## Your task
Reproduce the following records line for line, with no changes.

______________________________

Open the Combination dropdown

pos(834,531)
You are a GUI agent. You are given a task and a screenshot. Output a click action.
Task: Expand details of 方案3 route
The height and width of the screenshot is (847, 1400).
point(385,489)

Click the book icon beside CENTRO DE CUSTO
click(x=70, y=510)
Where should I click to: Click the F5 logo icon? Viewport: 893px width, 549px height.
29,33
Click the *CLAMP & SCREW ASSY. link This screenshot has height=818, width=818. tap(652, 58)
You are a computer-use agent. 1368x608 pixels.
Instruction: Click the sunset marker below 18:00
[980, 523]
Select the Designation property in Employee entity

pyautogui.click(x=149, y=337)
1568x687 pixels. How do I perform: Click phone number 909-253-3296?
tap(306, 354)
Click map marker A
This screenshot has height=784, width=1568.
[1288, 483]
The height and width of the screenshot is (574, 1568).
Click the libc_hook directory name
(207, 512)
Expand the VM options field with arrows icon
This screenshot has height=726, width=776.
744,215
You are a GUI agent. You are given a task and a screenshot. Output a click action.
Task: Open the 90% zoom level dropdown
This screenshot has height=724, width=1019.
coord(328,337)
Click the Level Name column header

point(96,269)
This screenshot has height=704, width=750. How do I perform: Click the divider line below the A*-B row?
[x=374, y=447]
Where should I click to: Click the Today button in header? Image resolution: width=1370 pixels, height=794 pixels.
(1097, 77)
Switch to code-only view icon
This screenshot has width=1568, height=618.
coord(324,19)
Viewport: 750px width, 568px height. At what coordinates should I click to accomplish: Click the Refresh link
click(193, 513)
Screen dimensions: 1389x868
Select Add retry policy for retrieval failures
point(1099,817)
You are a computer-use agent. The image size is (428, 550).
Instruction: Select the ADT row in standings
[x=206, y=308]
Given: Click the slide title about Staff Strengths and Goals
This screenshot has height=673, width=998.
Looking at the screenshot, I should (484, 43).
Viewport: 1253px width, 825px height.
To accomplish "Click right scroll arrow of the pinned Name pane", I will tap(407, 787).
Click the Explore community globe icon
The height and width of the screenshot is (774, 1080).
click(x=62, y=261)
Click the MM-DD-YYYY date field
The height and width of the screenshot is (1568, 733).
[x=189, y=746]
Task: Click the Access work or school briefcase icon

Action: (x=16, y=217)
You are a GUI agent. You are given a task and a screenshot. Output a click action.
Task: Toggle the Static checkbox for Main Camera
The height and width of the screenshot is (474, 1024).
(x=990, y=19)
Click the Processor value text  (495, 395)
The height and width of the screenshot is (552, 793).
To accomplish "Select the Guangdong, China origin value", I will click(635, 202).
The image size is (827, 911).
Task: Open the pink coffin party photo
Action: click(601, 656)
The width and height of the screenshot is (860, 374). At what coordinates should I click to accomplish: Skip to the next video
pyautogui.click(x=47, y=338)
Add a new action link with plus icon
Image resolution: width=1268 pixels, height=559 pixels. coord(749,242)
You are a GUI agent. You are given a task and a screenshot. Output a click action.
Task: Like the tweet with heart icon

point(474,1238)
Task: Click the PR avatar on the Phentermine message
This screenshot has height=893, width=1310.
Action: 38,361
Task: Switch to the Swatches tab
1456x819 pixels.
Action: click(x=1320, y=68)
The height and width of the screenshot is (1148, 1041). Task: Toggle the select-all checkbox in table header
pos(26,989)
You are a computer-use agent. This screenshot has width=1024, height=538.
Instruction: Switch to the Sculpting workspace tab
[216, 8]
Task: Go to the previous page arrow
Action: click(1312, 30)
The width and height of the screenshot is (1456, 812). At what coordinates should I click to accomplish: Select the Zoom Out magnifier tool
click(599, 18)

______________________________

## Result
Open the Combination dropdown

pos(834,531)
You are a GUI agent. You are given a task and a screenshot. Output a click action.
Task: Expand details of 方案3 route
The height and width of the screenshot is (847, 1400).
point(385,489)

Click the book icon beside CENTRO DE CUSTO
click(x=70, y=510)
Where should I click to: Click the F5 logo icon? Viewport: 893px width, 549px height.
29,33
Click the *CLAMP & SCREW ASSY. link This screenshot has height=818, width=818. tap(652, 58)
You are a computer-use agent. 1368x608 pixels.
Instruction: Click the sunset marker below 18:00
[980, 523]
Select the Designation property in Employee entity

pyautogui.click(x=149, y=337)
1568x687 pixels. How do I perform: Click phone number 909-253-3296?
tap(306, 354)
Click map marker A
This screenshot has height=784, width=1568.
[1288, 483]
The height and width of the screenshot is (574, 1568).
Click the libc_hook directory name
(207, 512)
Expand the VM options field with arrows icon
This screenshot has height=726, width=776.
744,215
You are a GUI agent. You are given a task and a screenshot. Output a click action.
Task: Open the 90% zoom level dropdown
This screenshot has height=724, width=1019.
coord(328,337)
Click the Level Name column header

point(96,269)
This screenshot has height=704, width=750. How do I perform: Click the divider line below the A*-B row?
[x=374, y=447]
Where should I click to: Click the Today button in header? Image resolution: width=1370 pixels, height=794 pixels.
(1097, 77)
Switch to code-only view icon
This screenshot has width=1568, height=618.
coord(324,19)
Viewport: 750px width, 568px height. At what coordinates should I click to accomplish: Click the Refresh link
click(193, 513)
Screen dimensions: 1389x868
Select Add retry policy for retrieval failures
point(1099,817)
You are a computer-use agent. The image size is (428, 550).
Instruction: Select the ADT row in standings
[x=206, y=308]
Given: Click the slide title about Staff Strengths and Goals
This screenshot has height=673, width=998.
Looking at the screenshot, I should (484, 43).
Viewport: 1253px width, 825px height.
To accomplish "Click right scroll arrow of the pinned Name pane", I will tap(407, 787).
Click the Explore community globe icon
The height and width of the screenshot is (774, 1080).
click(x=62, y=261)
Click the MM-DD-YYYY date field
The height and width of the screenshot is (1568, 733).
[x=189, y=746]
Task: Click the Access work or school briefcase icon

Action: (x=16, y=217)
You are a GUI agent. You are given a task and a screenshot. Output a click action.
Task: Toggle the Static checkbox for Main Camera
The height and width of the screenshot is (474, 1024).
(x=990, y=19)
Click the Processor value text  (495, 395)
The height and width of the screenshot is (552, 793).
To accomplish "Select the Guangdong, China origin value", I will click(635, 202).
The image size is (827, 911).
Task: Open the pink coffin party photo
Action: click(601, 656)
The width and height of the screenshot is (860, 374). At what coordinates should I click to accomplish: Skip to the next video
pyautogui.click(x=47, y=338)
Add a new action link with plus icon
Image resolution: width=1268 pixels, height=559 pixels. coord(749,242)
You are a GUI agent. You are given a task and a screenshot. Output a click action.
Task: Like the tweet with heart icon

point(474,1238)
Task: Click the PR avatar on the Phentermine message
This screenshot has height=893, width=1310.
Action: 38,361
Task: Switch to the Swatches tab
1456x819 pixels.
Action: click(x=1320, y=68)
The height and width of the screenshot is (1148, 1041). Task: Toggle the select-all checkbox in table header
pos(26,989)
You are a computer-use agent. This screenshot has width=1024, height=538.
Instruction: Switch to the Sculpting workspace tab
[216, 8]
Task: Go to the previous page arrow
Action: click(1312, 30)
The width and height of the screenshot is (1456, 812). At what coordinates should I click to accomplish: Select the Zoom Out magnifier tool
click(599, 18)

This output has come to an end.